10. Hukuk Dairesi 2016/3392 E. , 2019/10197 K.
"İçtihat Metni"Mahkemesi :İş Mahkemesi
Dava, eksik hesaplandığı iddiası ile yaşlılık aylığı miktarının tespiti ile davalı Kuruma karşı yapılan icra takibinde vaki itirazın iptali ve icra inkar tazminatı istemine ilişkindir.
Mahkemece, ilamında belirtildiği şekilde davanın kabulüne karar verilmiştir.
Hükmün, davalı Kurum vekili tarafından temyiz edilmesi üzerine, temyiz isteğinin süresinde olduğu anlaşıldıktan ve Tetkik Hâkimi ... tarafından düzenlenen raporla dosyadaki kâğıtlar okunduktan sonra işin gereği düşünüldü ve aşağıdaki karar tespit edildi.
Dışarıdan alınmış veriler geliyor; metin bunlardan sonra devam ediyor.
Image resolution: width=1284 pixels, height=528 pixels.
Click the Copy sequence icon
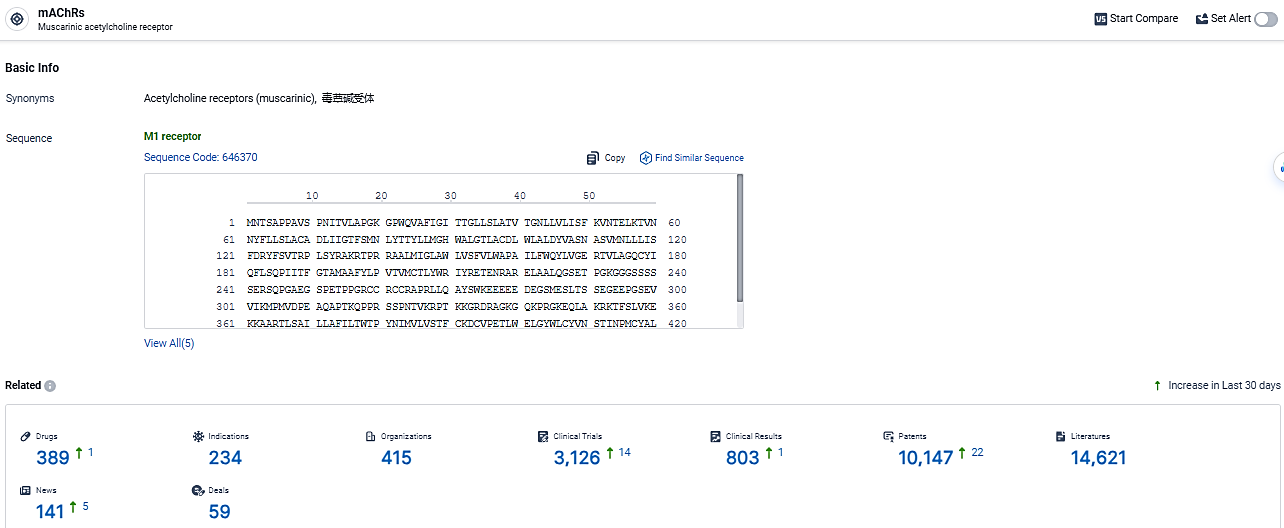[593, 158]
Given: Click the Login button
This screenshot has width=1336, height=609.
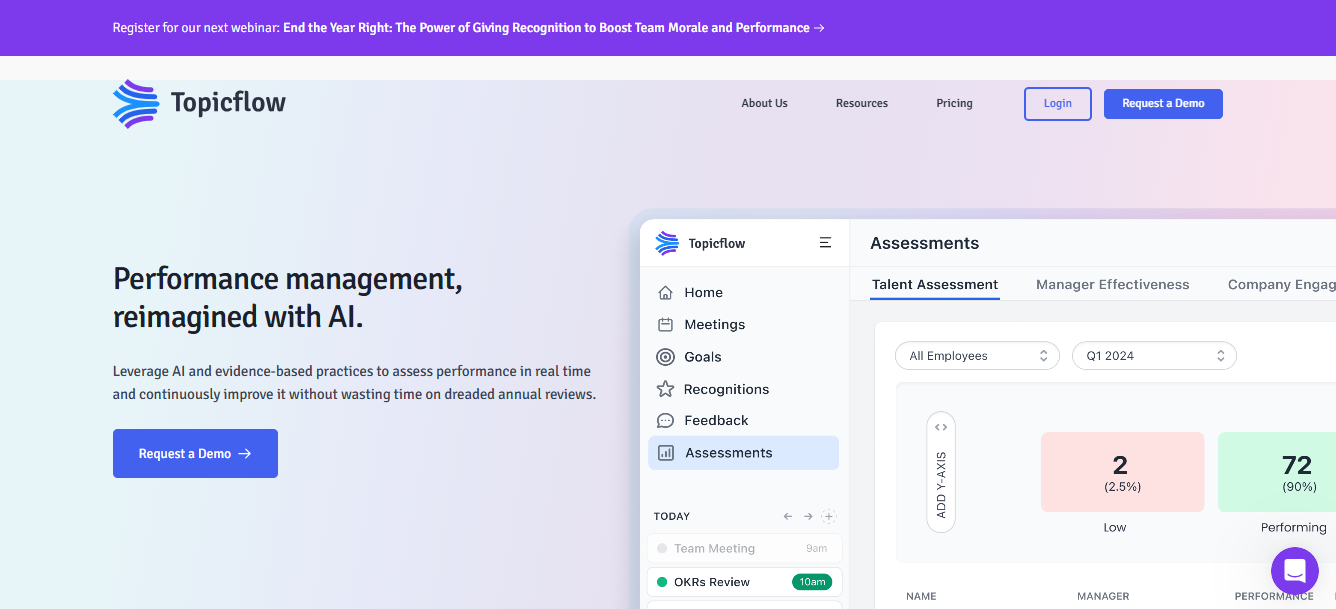Looking at the screenshot, I should tap(1057, 104).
Eldeki davada, 506 sayılı Yasa kapsamında yurtiçinde geçen 1248 gün ile birlikte 21.09.1970-09.04.1994 tarihleri arasında yurtdışında geçen 8478 günlük sürelerin borçlanılması suretiyle 01.05.1994 tarihinden itibaren 506 sayılı Yasa kapsamında yaşlılık aylığı bağlanan davacı hakkında, Kurumca 2008 yılında yapılan işlemle, davacının tahsis talebinde yurtdışından kesin dönüş yaptığını belirtmesine rağmen, 31.12.2003 tarihine kadar yurt dışındaki çalışmalarının mevcut olması nedeniyle 23.02.2008 tarihli işlemle, aylığının başlangıçtan itibaren iptal edildiği ve davacı hakkında 01.05.1994 - 24.02.2008 tarihleri arasında ödenenlerin iadesi işlemlerine başlanıldığı, bu kapsamda Kurumca davacı hakkında yapılan takipte, davacının tüm tutarı 17.03.2008 tarihinde ödemesini takiben açtığı davada, aslen 01.01.2004 tarihi itibari ile yurtdışından kesin dönüş koşulunun gerçekleşmesi nedeniyle, bu tarih sonrası bakımından aylığının yeniden bağlanması gerektiğini ve kuruma 01.01.2004 - 24.02.2008 tarihleri arasında kalan dönemdeki aylıklar bakımından yapılan ödemenin istirdadını talep ettiği, mahkemece davacının talebinin kabulüne dair verilen kararın kesinleşmesini takiben, davacı tarafından ilamlı icra işlemlerine başlanıldığı ve davalı Kurumca kesinleşen mahkeme kararı gereğince yapılan ödeme ile takibin son bulduğu, ne var ki, davalı Kurumca mahkeme kararı gereğince 01.01.2004 - 25.02.2008 tarihinden sonra, devam etmesi gereken aylıklar bakımından 25.02.2008 - 24.05.2013 tarihleri arasında birikmiş alacağının gönderilmesine rağmen, davacı hakkında yapılan ikinci karar işlemi ile aylığın belirlenmesine esas verilerinin değiştiği görülmekle, davacının Kurumca yapılan bu ikinci karara ve aylık miktarı ile ödenmesi gereken birikmiş tutara itiraz ettiği, bu kapsamda başlattığı ilamsız icra takibine davalı Kurumca yapılan itirazın iptalini ve icra inkâr tazminatı talep ettiği, anlaşılmakta olup, mahkemece aldırılan bilirkişi raporuna dayalı olarak yazılı şekilde karar verildiği anlaşılmakta ise de, verilen kararın eksik araştırma ve yanılgılı değerlendirmeye dayalı olduğu anlaşılmaktadır.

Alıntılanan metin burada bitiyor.